Tuesday, 19 May 2015

Whitsunday Island & R&R in Abell Point Marina 12th - 19th May

Whitsunday Island



A gentle SE wind enticed us out of the South Molle anchorage and across Whitsunday Passage to Fitzalan Passage, a narrow stretch of water between Whitsunday Is and Hamilton Is, where the currents are fierce at the height of the tidal flow. The tide was still against us here, but was slowing so we only got down to 3.5 kns with the engine. By the time we reached Solway Passage on the eastern end of Whitsunday Is, to go around to Whitehaven Beach, the tide had definitely turned and we shot through at over 7 kns. We had a delightful two nights here along with 15 other boats, walking, swimming, and generally relaxing in the windless sunshine.

The 8km round trip walk to Chance Bay on the southern side of the island is an easy, pretty, forest walk mostly in the shade of trees. On the way we saw the biggest bush turkey nest we have seen, at least twice our height, with a girth to match. A walk in the evening along Whitehaven Beach in the gentle sunshine lets you know that paradise has been found. I thought I'd wear the bathers and catch a bit of a tan, however what I did catch without realising it, was a rash of sandfly bites. Now like an itchy plum pudding I realise that even paradise can have it's downfalls.


Bush Turkey nest Whitsunday Island

A strong wind warning had been issued for the next five days so we decided to make the most of the 13th by motor/sailing around the northern shores of Whitsunday island to seek refuge in Cid Harbour for a few days. On the way we managed to secure a mooring in Tongue Bay where we had lunch and then we took advantage of an ingoing tide to pass through Hook Channel and on to Cid. The whirlpools and currents swirling in Hook Channel buffeted the boat at times and it was reinforced that it is a good idea to go with the tides around here.

Obviously other people had the same idea as us and on the four nights we were in Cid around thirty boats joined us in it's security. The wind came in at 3.30am (the forecast got it wrong - it said 4am) and for the three days we hung there in gusty, blustery conditions that at times were trying. Apparently Hamilton Island, just around the corner, had 43kn gusts. Some of the gusts here felt like that! We watched several boats having trouble with anchors letting go and having to re-anchor after drifting down the bay. Peter anchored us this time closer to Sawmill Beach where we had better access to the walking tracks on the shore. It seemed a little more exposed here than in Cowards Corner, but not uncomfortable as we still pointed into the wind and the fetch was not far enough to stir up too much slop. We climbed Whitsunday Peak again, a steep, rocky walk that lets you know that you have done some exercise, and the lovely 1km walk to Dugong Bay. During a lull in the wind we took the dinghy and explored the bay.

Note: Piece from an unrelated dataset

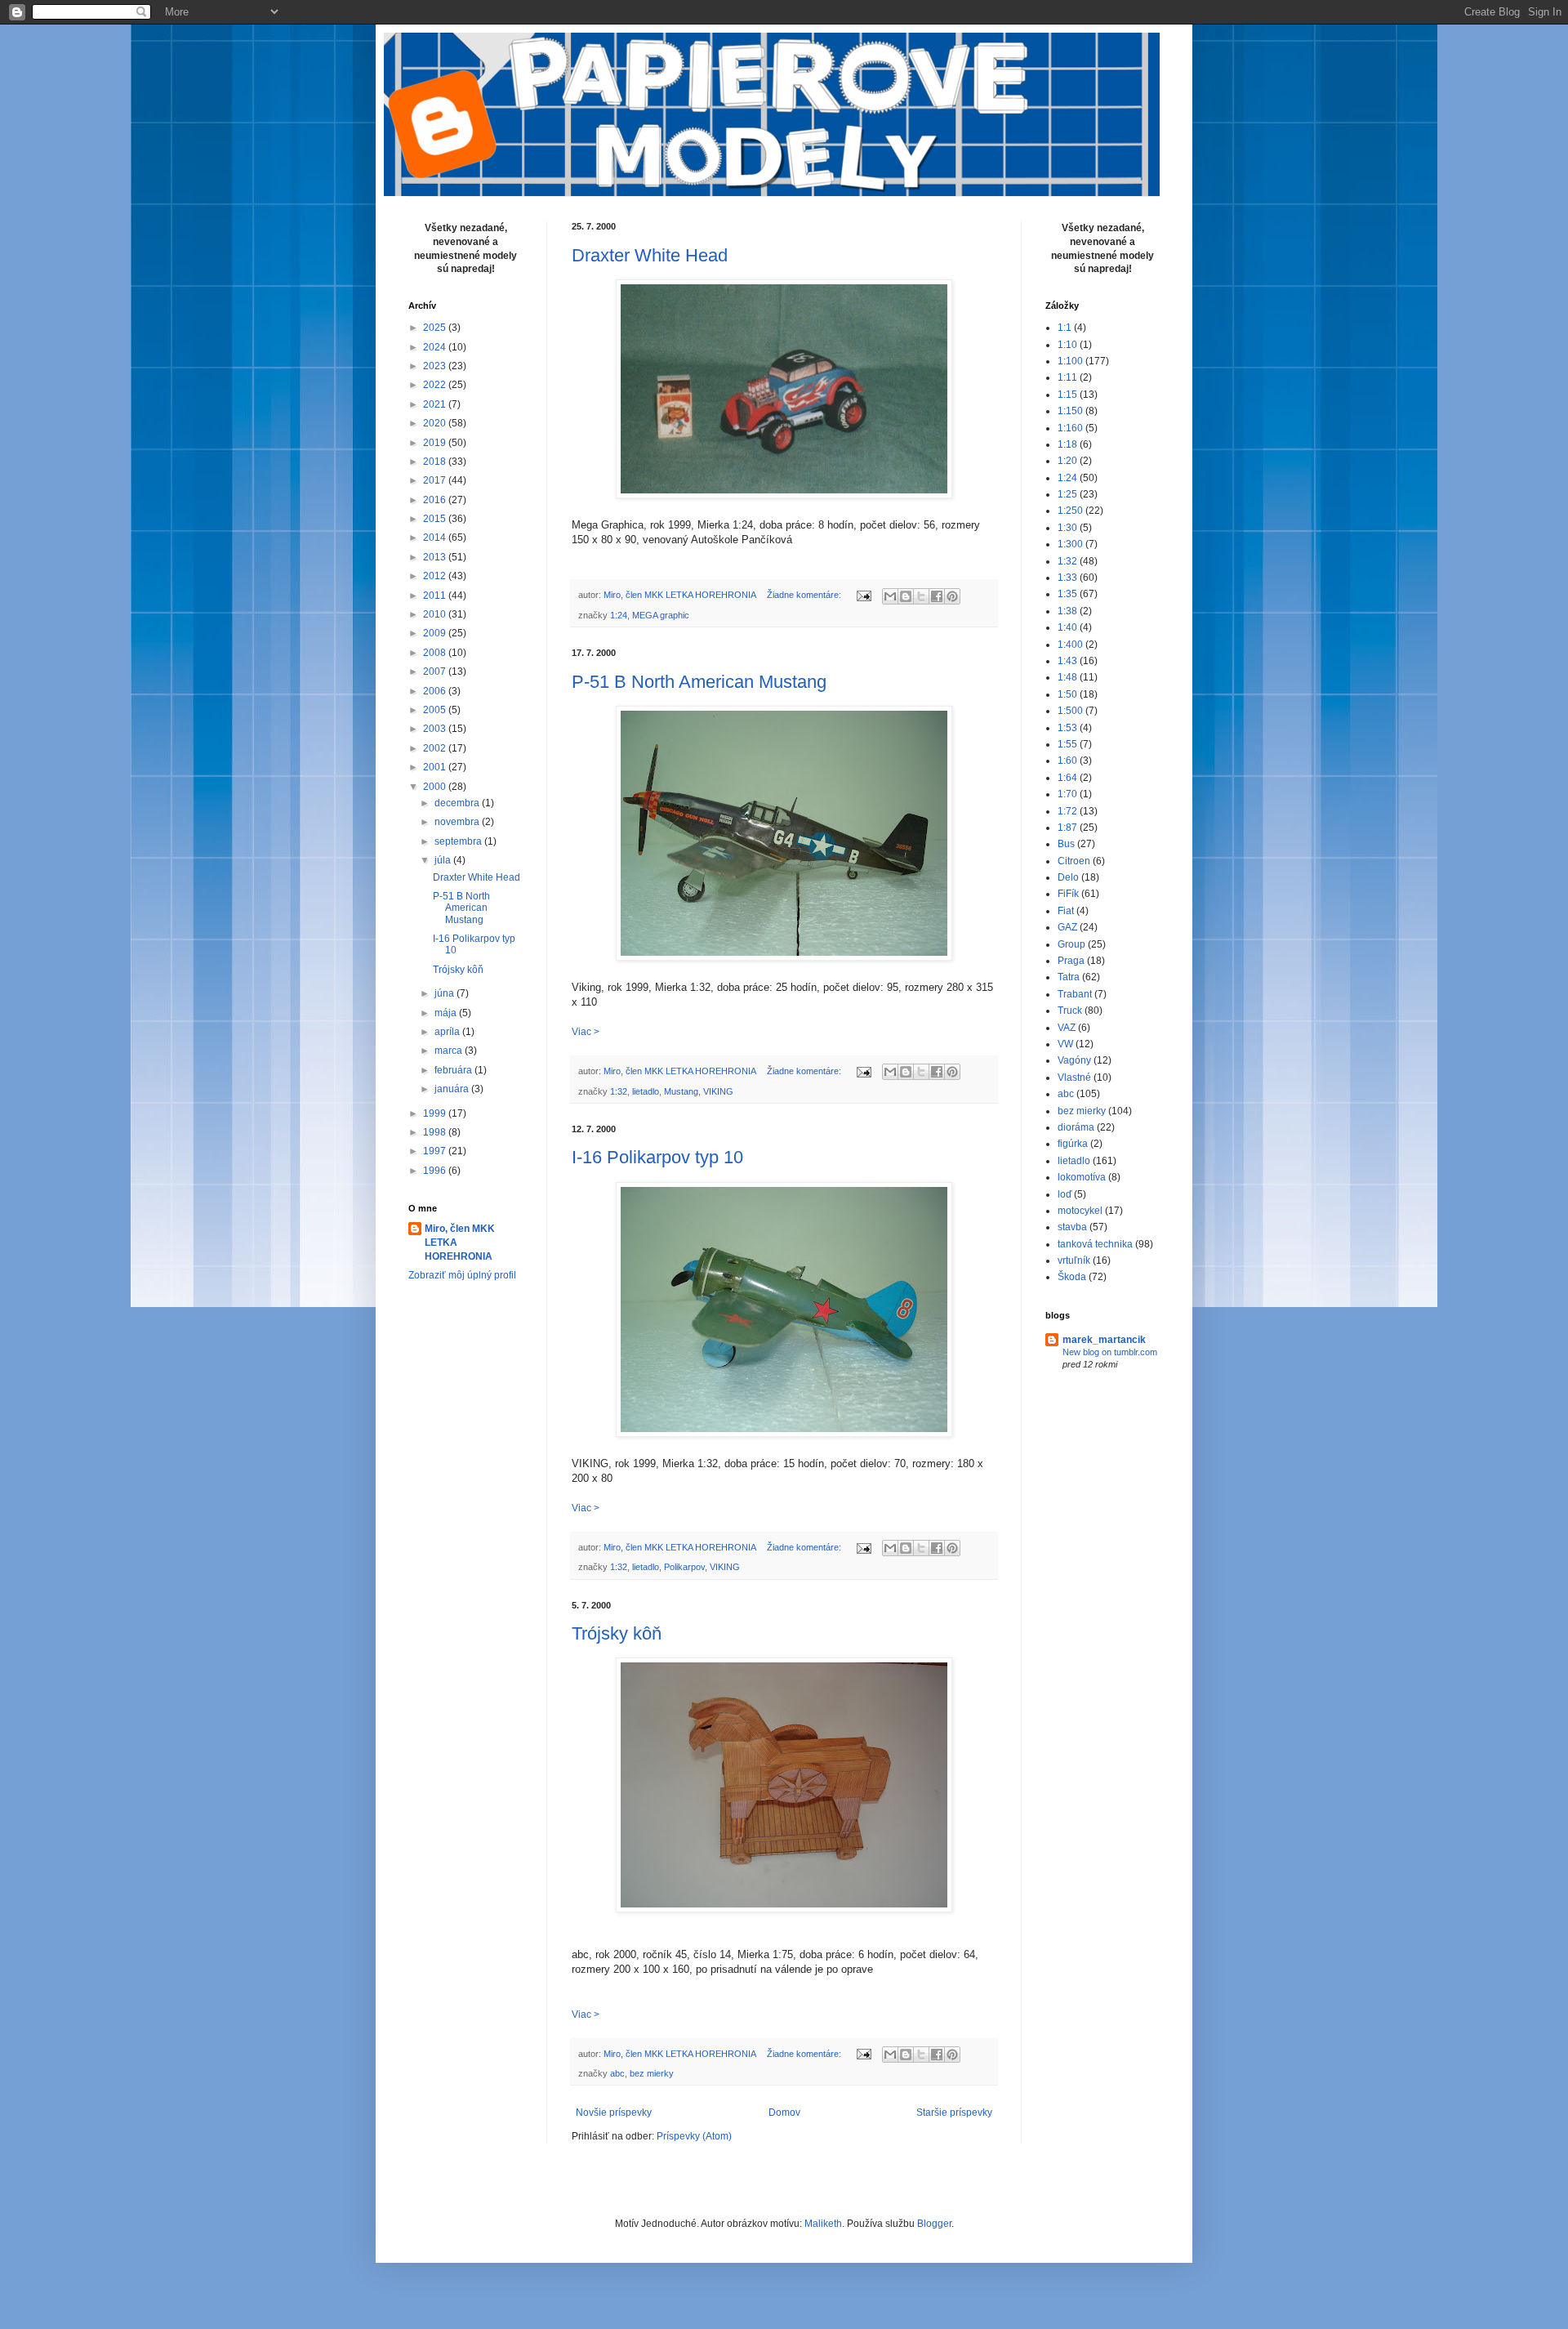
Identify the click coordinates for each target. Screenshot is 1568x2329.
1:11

Sawmill Beach, Cid Harbour

A very nice Beneteau 40 anchored next to us on the second day and Peter met the couple on board and next thing we were on 'Another Dimension' having morning tea. John and Jenny are from Melbourne and have taken a year off work to make this trip up the east coast. Jenny made us fresh muffins - I was very impressed. A confession later informed us she had not done that before. When they came to Rene for morning tea at Abell Point Marina I cheated and visited the local shop for the goodies. I hope we meet up with them again on the water.

Abell Point Marina

The wind abated on Sunday so we took the opportunity to make the short trip across to Abell Point Marina for a bit of R&R.The staff at the Abell Point Marina have been very friendly and helpful and made us feel very welcome. More work has been done here in the infrastructure and it is a very nice place to stay for a few days. All the usual stocking up jobs need to be done for our next journey, hopefully south to Mackay and the Percy Islands - wind permitting.